Methods: Imaging was performed in Long Evans pigmented rats under systemic normoxia (N = 6) or hypoxia (N = 3). A vertical laser line was horizontally scanned on the retina and a series of optical section phase-delayed phosphorescence images were acquired. From these images, phosphorescence volumes at each phase delay were constructed and a 3D retinal tPO₂ volume was generated. Retinal tPO₂ volumes were quantitatively analyzed by generating retinal depth profiles of mean tPO₂ (M_tPO2) and the spatial variation of tPO₂ (SV_tPO2). The effects of systemic condition (normoxia/hypoxia) and retinal depth on M_tPO2 and SV_tPO2 were determined by mixed linear model.

Results: Each 3D retinal tPO₂ volume was approximately 500 × 750 × 200 μm (horizontal × vertical × depth) and consisted of 45 en face tPO₂ images through the retinal depth. M_tPO2 at the chorioretinal interface was significantly correlated with systemic arterial oxygen tension (P = 0.007; N = 9). There were significant effects of both systemic condition and retinal depth on M_tPO2 and SV_tPO2, such that both were lower under hypoxia than normoxia and higher in the outer retina than inner retina (P < 0.001).

Conclusion: For the first time, 3D imaging of retinal tPO₂ was demonstrated, with potential future application for assessment of physiological alterations in animal models of retinal diseases.
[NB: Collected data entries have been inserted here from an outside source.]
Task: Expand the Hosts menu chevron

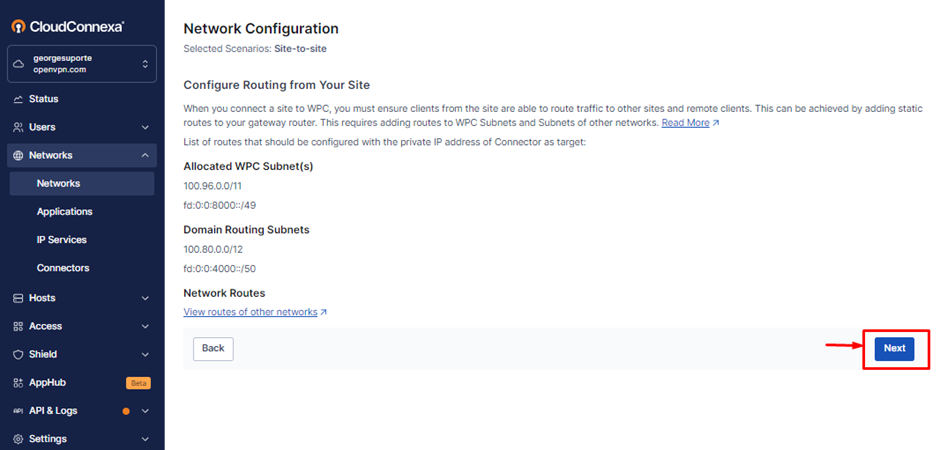Action: click(x=145, y=298)
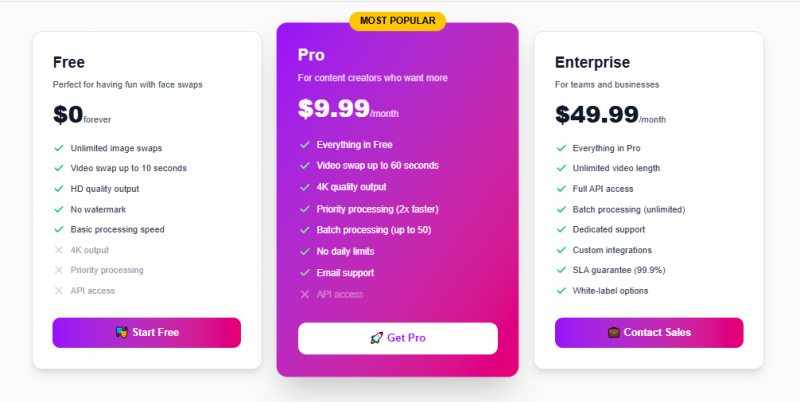
Task: Click the briefcase icon on Contact Sales
Action: (x=614, y=332)

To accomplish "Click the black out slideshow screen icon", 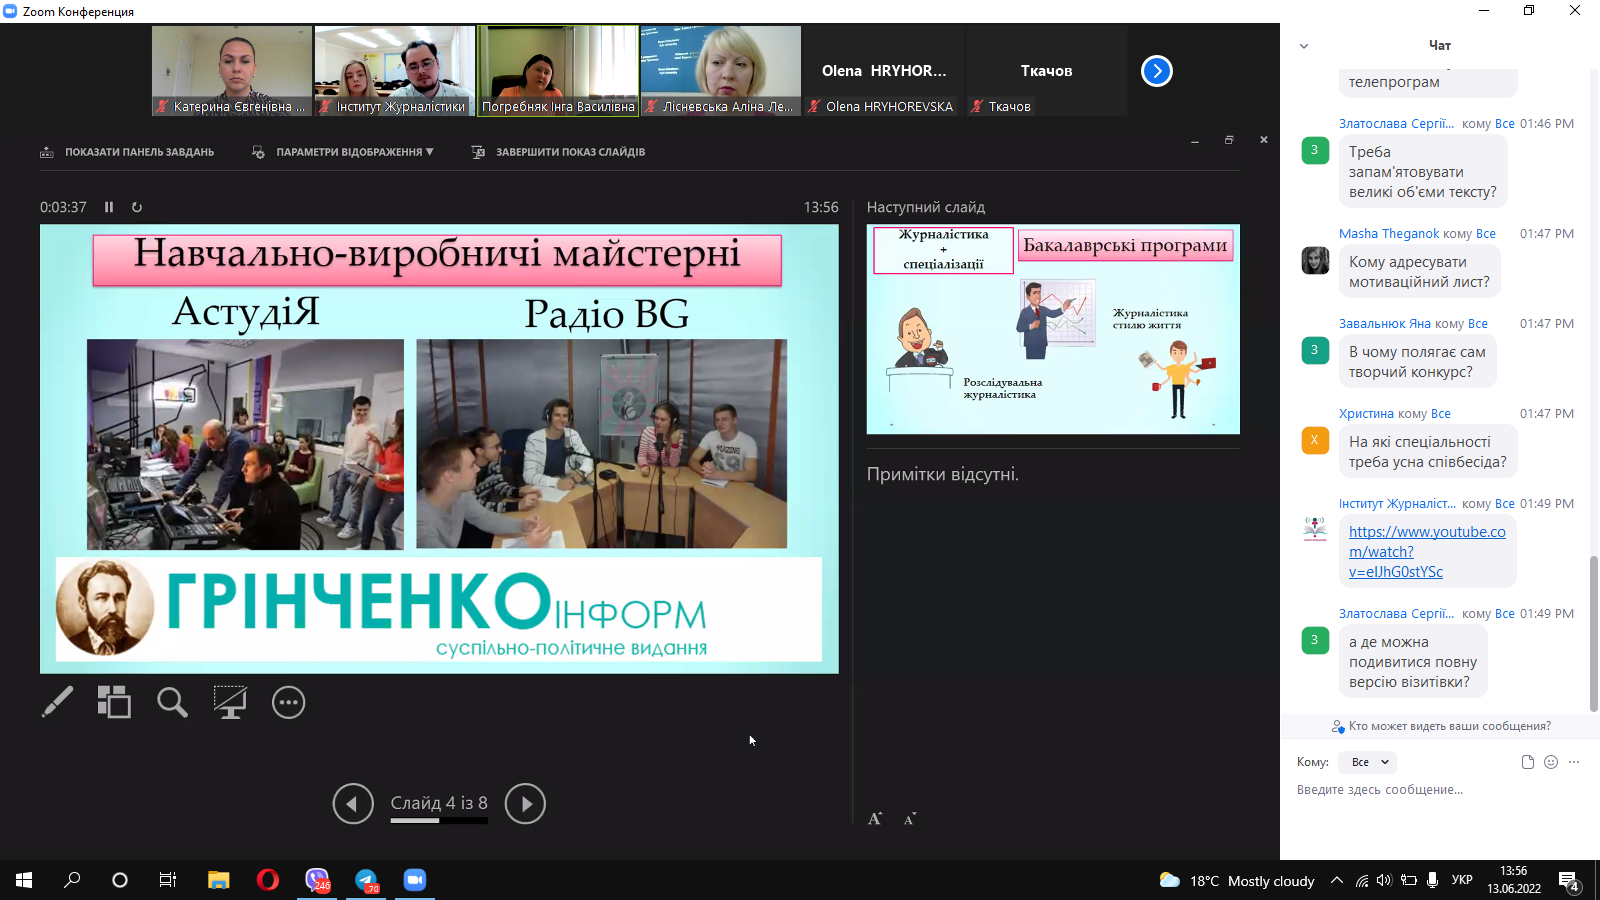I will click(x=230, y=702).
Keywords: Rat; phosphorescence lifetime imaging; retina; three-dimensional imaging; tissue oxygen tension.

Figure 1

A schematic diagram illustrating the steps for the generation of a retinal tissue oxygen tension (tPO₂) volume. (A) A vertical laser line is scanned laterally across the rat retina, as indicated by green lines, to acquire a series of phase-delayed optical section phosphorescence images. (B) The series of zero-phase delay optical section phosphorescence images are stacked along the x-axis. Vertical red lines on the rightmost optical section phosphorescence image indicate vitreoretinal (left) and chorioretinal (right) interfaces. (C) The zero-phase delay phosphorescence volume is shown. (D) Using the set of phase-delayed phosphorescence volumes, the phosphorescence lifetime was calculated at each voxel to generate a retinal tPO₂ volume, shown in pseudo color. Color bar indicates tPO₂ between 0 and 50 mmHg. (E) The tPO₂ volume contains 45 en face tPO₂ images in x–y planes across the retinal depth. Arrows (from left to right) point to en face tPO₂ images at 0%, 33%, 66% and 100% retinal depth.

Figure 2

(A) Representative retinal region imaged in a rat, indicated by green lines superimposed on the red-free image. Retinal tissue oxygen tension (tPO₂) volumes generated in the same retinal region under normoxia (B) and hypoxia (C). (D) From the tPO₂ volumes, en face tPO₂ images at four retinal depths under normoxia and hypoxia are displayed. Color bar indicates tPO₂ in mmHg.

Figure 3

Mean retinal tissue oxygen tension (M_tPO2) at the chorioretinal interface plotted as a function of systemic arterial oxygen tension (P_aO₂). Compiled data from nine rats.

Figure 4

(A) Mean retinal tissue oxygen tension (M_tPO2) depth profile under normoxia (red, N = 6) and hypoxia (blue, N = 3). (B) Retinal tissue oxygen tension spatial variation (SV_tPO2) depth profile under normoxia (red) and hypoxia (blue). Error bars indicate standard error of the means.